O delegado Heitor Soares, da Delegacia de Infância e Juventude de Campina Grande, informou que o homem que teve seu órgão genital decepado pela ex-companheira, após ela suspeitar de estupro dos filhos, agora enfrentará acusação de estupro de vulnerável. A mulher também será indiciada.

Em entrevista ao repórter Hiran Barbosa, do rádio 98.1 FM Campina Grande, o delegado relatou que ouviu suspeitos praticando abusos, a mulher suspeita de decapitar o órgão genital, além das crianças e de outras testemunhas. Segundo o delegado, os abusos ocorreram há aproximadamente um ano, mas foram descobertos apenas este mês, quando as mães das crianças tomaram conhecimento da situação.

Os abusos aconteceram durante momentos em que a mãe das crianças saía à noite para estudar e deixava os meninos sob a guarda do padrasto. O réu aproveitava essa oportunidade para permitir que os meninos jogassem no celular dele, em troca de poder praticar os atos criminosos.

O delegado também informou que foram instaurados dois inquéritos policiais e que aguarda a entrega de exames complementares, como laudos de lesão corporal e sexológico, para finalizar o inquérito e realizar o indiciamento dos suspeitos.

“Foram instaurados dois inquéritos policiais. A gente está aguardando alguns laudos ficarem prontos. Provavelmente vai indiciar o homem por estupro de vulnerável com relação às duas crianças e a mulher por lesão corporal gravíssima, tendo em vista que o homem perdeu a função sexual e o órgão, isso configura lesão gravíssima, e alguns outros crimes que por ventura podem incidir também”, afirmou o delegado.

Ambos estão em liberdade. O delegado ressaltou que o fato de não estarem presos não implica impunidade. “Em nenhuma momento ela (suspeita) esteve foragida, não existiu mandado de prisão e ela se apresentou voluntariamente. Não tem risco de fuga, não tem passagem anterior.”

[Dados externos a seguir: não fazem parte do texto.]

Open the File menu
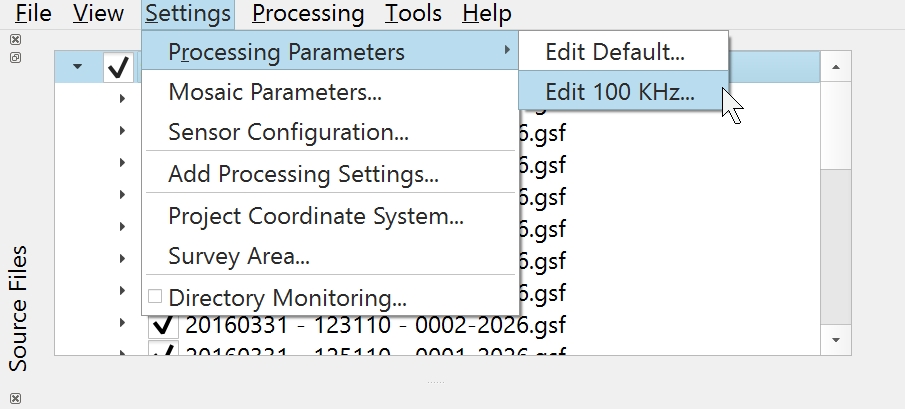This screenshot has width=905, height=409. (x=34, y=14)
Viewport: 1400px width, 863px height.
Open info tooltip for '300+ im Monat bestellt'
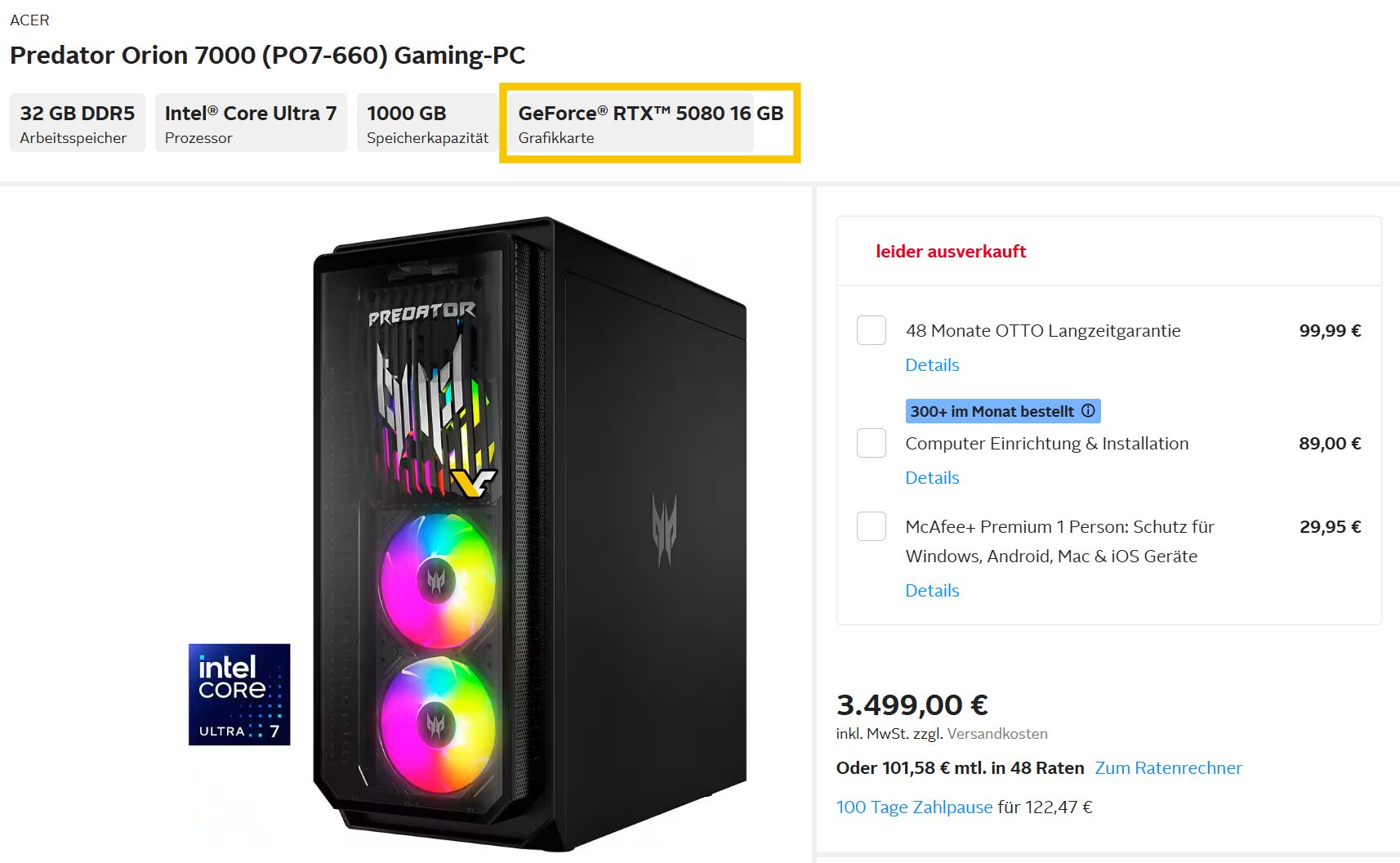(1088, 411)
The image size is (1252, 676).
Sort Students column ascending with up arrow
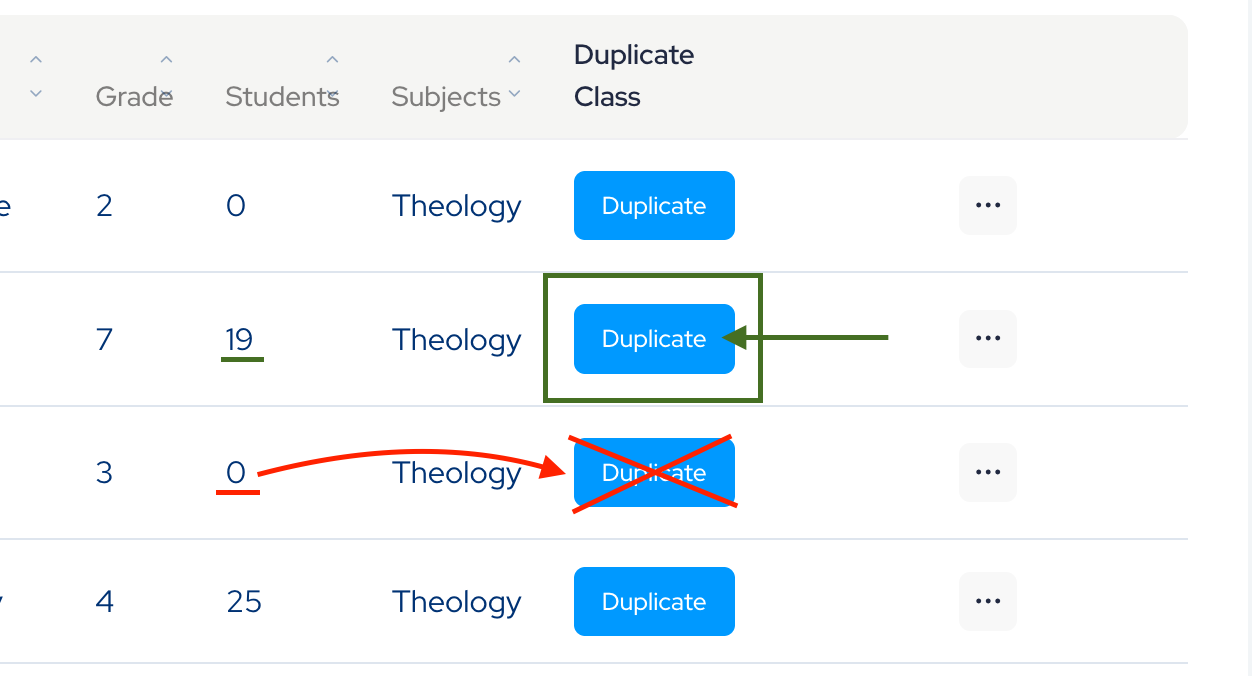coord(333,60)
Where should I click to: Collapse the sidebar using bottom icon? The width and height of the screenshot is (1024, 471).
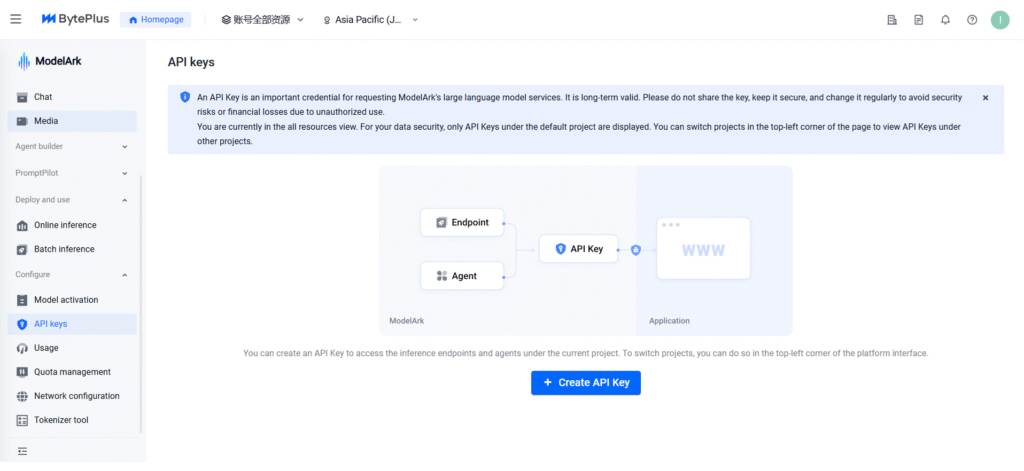pos(22,452)
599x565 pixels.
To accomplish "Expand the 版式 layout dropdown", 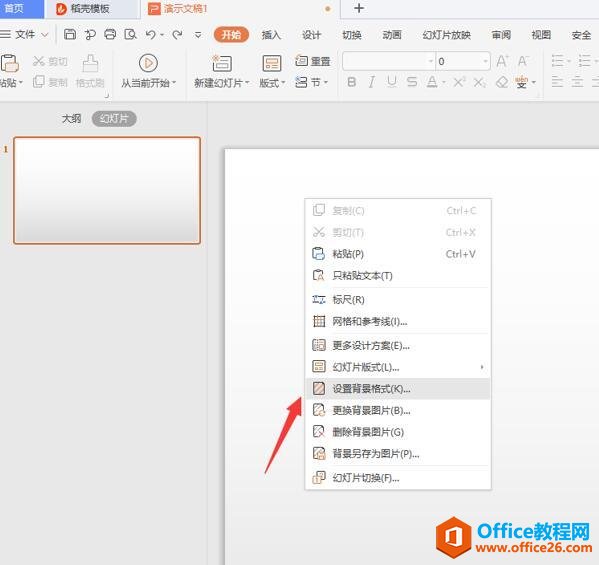I will pos(272,83).
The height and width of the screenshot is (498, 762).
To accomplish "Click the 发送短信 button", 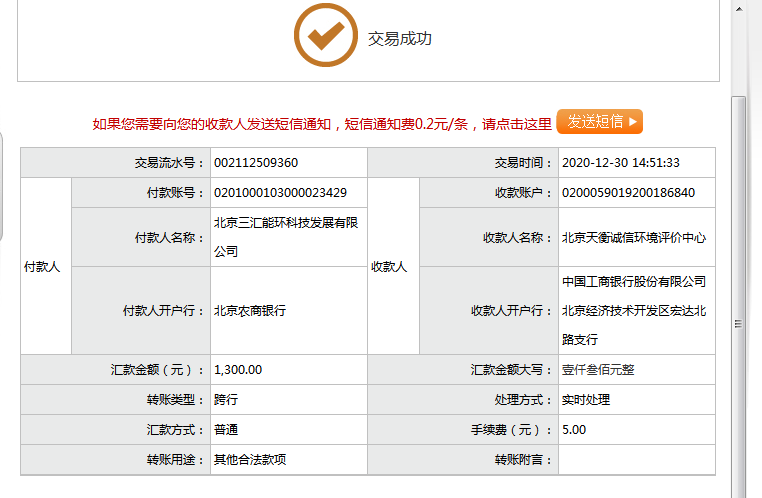I will point(599,122).
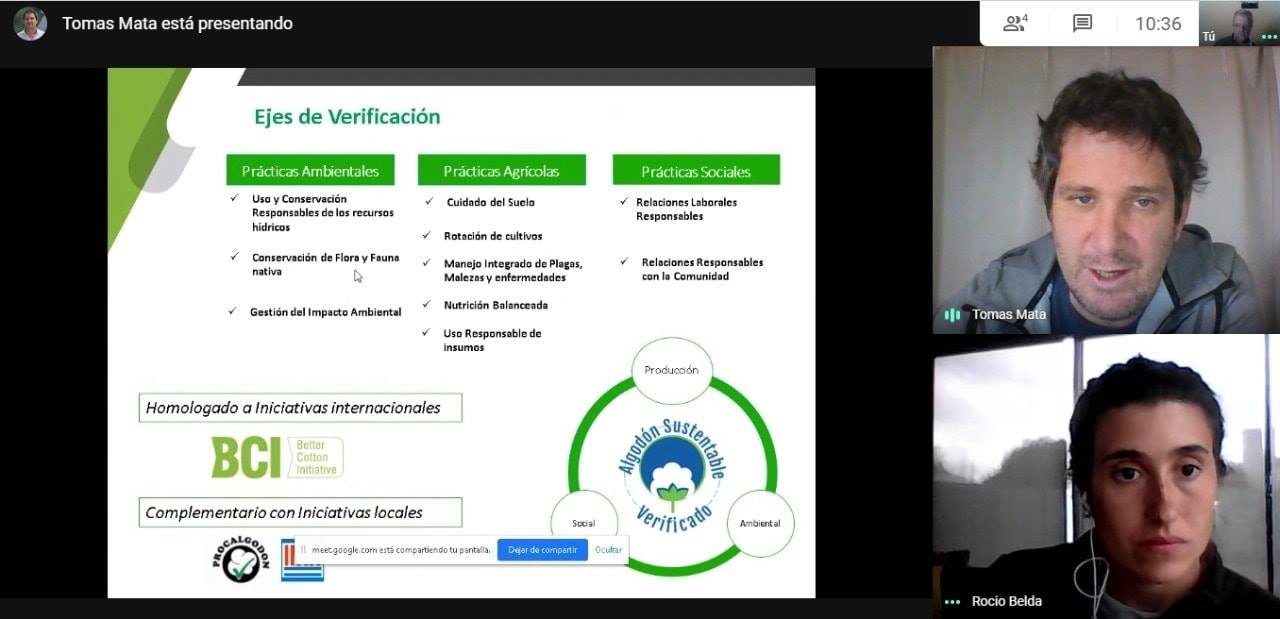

Sobre o homem, o delegado observou que a perda do órgão, de certa forma, limita que ele pratique novamente esse tipo de crime. “A gente sabe que o estupro pode ser provocado de outras formas além da penetração, mas é uma dificuldade maior. Tanto investigado como vítima fizeram a gente entender que a prisão seria inócua. Existe uma medida protetiva em relação do homem em relação aos meninos e caso ele descumpra possa ser preso.”

Caso a mulher pratique alguma nova conduta, pode ser presa. A falta de prisão neste momento não significa impunidade, concluiu o delegado.